* _Selected text_
## START

You know, I just thought of something else.  A while back, I stopped smoking pot, stopped smoking cigarettes, stopped doing other teenage drug things, and I don't consider myself to be a potoholic, cigaretteoholic, drugoholic.  I am just someone who doesn't do those things.  I don't think of myself as an addict, or ex-addict, or ex-smoker.  This is also a little Jason Vale-y.  But I have complete comfort in just saying I don't do that.  So I want to lump alcohol in there, too.  I just don't do it.  And it's very cool.

Wednesday, May 25, 2016

Each Day Is Real

Sneaking in a quick few thoughts while my little guy naps away.  I shared via text with another friend that I'd stopped drinking.  This has been a really personal thing to share with people- he is only the second person I've told.  I have not seen many folks during this sober time, and haven't had many occasions to field potential inquiries.  I think I'll end up being pretty casual about it with some people and others I think will know or will have known that it was an issue for a long time and will get it with minimal explanation on my part.  My close friends are very perceptive folks.  Not that it took a whole lot of detective work!  And there will be times I will want to share more about it I'm sure.  It's nice.  I think I am starting to see that discussing it will come naturally and I don't have to feel anxious about it.  Having our baby really did help me to slow down (drinking-wise) and re-evaluate, and honestly I believe 100% that he is the reason I wanted to stop completely, along with me wanting to stop for myself of course.  I am fiercely devoted to him and he is already helping me to be a better person.  The friend I told this morning is sober and stopped drinking many years ago, and I feel very comfortable having an open and honest conversation with him should that come up.  He is a very dear friend.  I don't know why I hadn't told him yet.  Maybe I just wanted to get some more sober time under my belt?  Make sure it's "real"?  Get a little more comfortable with it?  That is all understandable.  Although I must say it is no more real now than it was on Day 1- I have accepted it more so maybe it feels more real, but Day 1 is just as important, accomplished, valid, and beautiful as Day 66.  Much love always.

## END

* _Data extract_
## START

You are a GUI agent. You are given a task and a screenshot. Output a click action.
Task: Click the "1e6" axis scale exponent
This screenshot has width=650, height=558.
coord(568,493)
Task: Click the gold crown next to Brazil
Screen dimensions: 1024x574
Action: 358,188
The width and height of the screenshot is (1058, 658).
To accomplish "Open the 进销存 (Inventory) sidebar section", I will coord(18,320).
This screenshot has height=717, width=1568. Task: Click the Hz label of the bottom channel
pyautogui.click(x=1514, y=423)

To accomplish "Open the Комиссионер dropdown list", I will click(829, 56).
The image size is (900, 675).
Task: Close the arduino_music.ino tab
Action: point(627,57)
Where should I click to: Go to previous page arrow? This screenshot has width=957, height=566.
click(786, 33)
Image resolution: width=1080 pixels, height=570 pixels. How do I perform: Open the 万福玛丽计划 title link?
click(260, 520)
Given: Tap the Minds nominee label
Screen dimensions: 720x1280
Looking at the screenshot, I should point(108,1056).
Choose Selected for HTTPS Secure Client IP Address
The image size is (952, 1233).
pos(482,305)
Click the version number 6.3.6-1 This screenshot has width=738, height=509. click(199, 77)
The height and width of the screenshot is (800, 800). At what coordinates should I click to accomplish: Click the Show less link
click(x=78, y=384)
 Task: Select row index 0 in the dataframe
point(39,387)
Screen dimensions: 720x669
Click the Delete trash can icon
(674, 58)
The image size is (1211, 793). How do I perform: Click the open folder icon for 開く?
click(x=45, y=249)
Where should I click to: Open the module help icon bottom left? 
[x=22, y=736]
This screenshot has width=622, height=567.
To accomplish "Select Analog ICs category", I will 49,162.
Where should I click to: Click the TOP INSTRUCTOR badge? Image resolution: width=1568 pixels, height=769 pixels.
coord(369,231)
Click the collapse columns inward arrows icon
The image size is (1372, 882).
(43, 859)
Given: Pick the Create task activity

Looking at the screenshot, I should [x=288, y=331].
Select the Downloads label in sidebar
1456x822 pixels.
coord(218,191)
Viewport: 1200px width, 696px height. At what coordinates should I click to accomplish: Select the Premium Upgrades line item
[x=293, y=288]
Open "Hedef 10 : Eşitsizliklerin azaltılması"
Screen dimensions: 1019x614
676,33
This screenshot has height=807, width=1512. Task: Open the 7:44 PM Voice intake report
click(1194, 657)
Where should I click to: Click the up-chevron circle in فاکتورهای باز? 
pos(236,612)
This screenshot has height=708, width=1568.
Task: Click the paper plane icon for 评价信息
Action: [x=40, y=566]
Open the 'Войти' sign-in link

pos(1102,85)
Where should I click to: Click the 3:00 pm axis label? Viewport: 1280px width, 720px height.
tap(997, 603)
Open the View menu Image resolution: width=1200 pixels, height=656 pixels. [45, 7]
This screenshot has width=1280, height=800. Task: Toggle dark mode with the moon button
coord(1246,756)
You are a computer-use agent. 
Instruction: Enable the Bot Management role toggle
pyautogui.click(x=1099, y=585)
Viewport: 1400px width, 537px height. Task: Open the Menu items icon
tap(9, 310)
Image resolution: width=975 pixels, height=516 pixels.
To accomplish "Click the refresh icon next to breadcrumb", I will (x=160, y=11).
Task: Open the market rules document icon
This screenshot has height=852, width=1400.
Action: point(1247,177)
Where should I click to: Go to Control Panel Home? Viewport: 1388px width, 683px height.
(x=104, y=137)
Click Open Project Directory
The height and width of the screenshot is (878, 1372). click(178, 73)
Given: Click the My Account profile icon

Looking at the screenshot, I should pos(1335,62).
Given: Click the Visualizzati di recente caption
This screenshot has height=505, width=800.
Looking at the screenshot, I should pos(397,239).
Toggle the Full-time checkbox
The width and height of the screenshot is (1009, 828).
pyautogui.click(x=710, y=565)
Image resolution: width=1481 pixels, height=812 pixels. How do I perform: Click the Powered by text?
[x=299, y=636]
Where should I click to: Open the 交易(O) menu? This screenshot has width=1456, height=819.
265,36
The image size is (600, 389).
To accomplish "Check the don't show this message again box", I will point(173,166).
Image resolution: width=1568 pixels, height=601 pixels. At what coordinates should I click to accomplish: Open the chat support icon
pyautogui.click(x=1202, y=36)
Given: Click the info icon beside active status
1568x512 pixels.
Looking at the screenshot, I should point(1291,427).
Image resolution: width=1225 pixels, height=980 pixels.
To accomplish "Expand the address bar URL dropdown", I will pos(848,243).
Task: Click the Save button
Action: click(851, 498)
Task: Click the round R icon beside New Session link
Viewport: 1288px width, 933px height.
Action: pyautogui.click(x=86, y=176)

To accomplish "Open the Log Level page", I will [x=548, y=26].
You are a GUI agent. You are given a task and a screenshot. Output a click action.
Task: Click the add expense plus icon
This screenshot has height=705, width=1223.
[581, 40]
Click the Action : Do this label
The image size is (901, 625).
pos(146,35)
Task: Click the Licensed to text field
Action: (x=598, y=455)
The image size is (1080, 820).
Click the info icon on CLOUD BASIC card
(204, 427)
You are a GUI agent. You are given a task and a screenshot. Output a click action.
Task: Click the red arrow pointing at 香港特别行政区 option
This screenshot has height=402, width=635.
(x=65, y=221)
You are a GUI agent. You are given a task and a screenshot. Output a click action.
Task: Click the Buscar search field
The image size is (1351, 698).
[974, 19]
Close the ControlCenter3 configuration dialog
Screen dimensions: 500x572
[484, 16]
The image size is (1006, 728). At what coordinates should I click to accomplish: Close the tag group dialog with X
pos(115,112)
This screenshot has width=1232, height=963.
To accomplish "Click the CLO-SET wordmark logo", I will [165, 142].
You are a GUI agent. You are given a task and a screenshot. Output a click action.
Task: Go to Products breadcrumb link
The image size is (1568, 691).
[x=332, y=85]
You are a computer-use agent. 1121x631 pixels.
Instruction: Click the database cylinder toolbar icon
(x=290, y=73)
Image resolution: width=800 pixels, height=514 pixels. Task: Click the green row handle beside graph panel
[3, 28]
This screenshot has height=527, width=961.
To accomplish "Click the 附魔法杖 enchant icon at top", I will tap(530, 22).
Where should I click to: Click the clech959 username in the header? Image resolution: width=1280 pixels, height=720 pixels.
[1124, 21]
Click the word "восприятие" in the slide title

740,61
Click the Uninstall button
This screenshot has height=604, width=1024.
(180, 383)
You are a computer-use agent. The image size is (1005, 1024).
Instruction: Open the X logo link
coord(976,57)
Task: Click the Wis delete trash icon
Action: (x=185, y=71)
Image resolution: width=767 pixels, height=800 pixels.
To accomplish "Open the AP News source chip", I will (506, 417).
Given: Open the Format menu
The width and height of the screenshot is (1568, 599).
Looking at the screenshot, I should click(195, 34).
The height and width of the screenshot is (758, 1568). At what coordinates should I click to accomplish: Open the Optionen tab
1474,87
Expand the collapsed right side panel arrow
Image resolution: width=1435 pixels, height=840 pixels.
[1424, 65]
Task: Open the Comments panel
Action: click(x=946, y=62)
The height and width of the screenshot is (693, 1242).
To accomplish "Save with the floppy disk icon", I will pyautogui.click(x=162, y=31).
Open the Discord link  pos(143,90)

## END

* _Work to complete_
1. Translate this sentence from the blog entries about quitting drinking into Spanish: "My close friends are very perceptive folks."
2. In the opening paragraph of the blog entries about quitting drinking, which labels does the writer say they don't apply to themselves? List all of them.
3. Carry on the blog entries about quitting drinking from the point where they stop.

* _Answer list_
1. Mis amigos cercanos son personas muy perspicaces.

2. potoholic, cigaretteoholic, drugoholic, addict, ex-addict, ex-smoker

3.
Tuesday, May 24, 2016

Really-Really!

It's Day 65 for me today, and I think I am going to go back to keeping track of the days because it just feels good.  I have a real sense of accomplishment for every day, even though most days are not really "work" at all.  I am pleased to be sober and genuinely enjoy not drinking.  When I first began my journey, I read statements like that and thought, really?  I mean, really-really?  I can truly say yes, really-really, it is awesome not drinking.  I wanted to get to a place where I felt comfortable not drinking, felt like it was something I used to do and now I don't, and I believe I am beginning to reach that place.  Once again, I find it paramount that I never get cocky or overly-confident.  I have no idea what tomorrow will bring, or even tonight honestly.  But I feel normal and I do not miss drinking.  Much love.

Monday, May 23, 2016

Partyoholic?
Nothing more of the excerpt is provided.